Beauty is in the eye of the beholder. Trust your inner eyes and heart to take the reins and then just let the story unfold as you go.

A few more notes on the journaling...

If you're going to really tell the story for future generations to come, then don't just concentrate on the 5 w's (who, what, where, when, and why) - but, focus more on the 5 senses. What do you and others remember seeing, hearing, thinking, feeling, tasting? If you were the bride, how did you feel as you were standing at the altar? What did you feel as you and your new husband exchanged bites of cake? What was the weather like? What did your father say to you just before he walked you down the isle?

A great tip I was given was to ask the wedding party to contribute their thoughts via e-mail or short notes. Ask them for specific memories..."the most memorable part of the wedding day was..." Don't hesitate to coach your guests and members of your bridal party to close their eyes and to use their five senses to jot down what they remember.

Remember, your goal is to not only collect the memories, but the emotions that made them so memorable.

Tips on Assembling the Scrapbook

Start the album with a dedication page. This is especially great if you are creating the wedding scrapbook for the new couple as your gift to them. Tell why you created the album and a few details of who you are and why this wedding was such an important day in your life.

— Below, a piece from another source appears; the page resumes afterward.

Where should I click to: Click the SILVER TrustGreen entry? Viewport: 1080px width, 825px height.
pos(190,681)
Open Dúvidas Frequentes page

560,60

If you are the bride and groom, then this really is your personal love story. Set the scene by letting the reader know who you are and why we should continue to read on.

Now it's just a matter of starting at the beginning and letting the story unfold as it really happened. Keep each page to a single part of the story. Don't mix the setting up with the ceremony or the party after. As you lay out each page, step back and ask yourself if the whole story or memory of each image is told correctly on the page. Does it make you smile, remember and most of all feel the way you did when it first happened? If it does... then you know your page is complete and your memories preserved in time.

Your wedding scrapbook, whether digital or hand scrapped, whether placed in a commercial binder or made into a Realbook hardbound book, will be one of the most treasured scrapbook albums in your home. Don't forget to enjoy the process of creating it!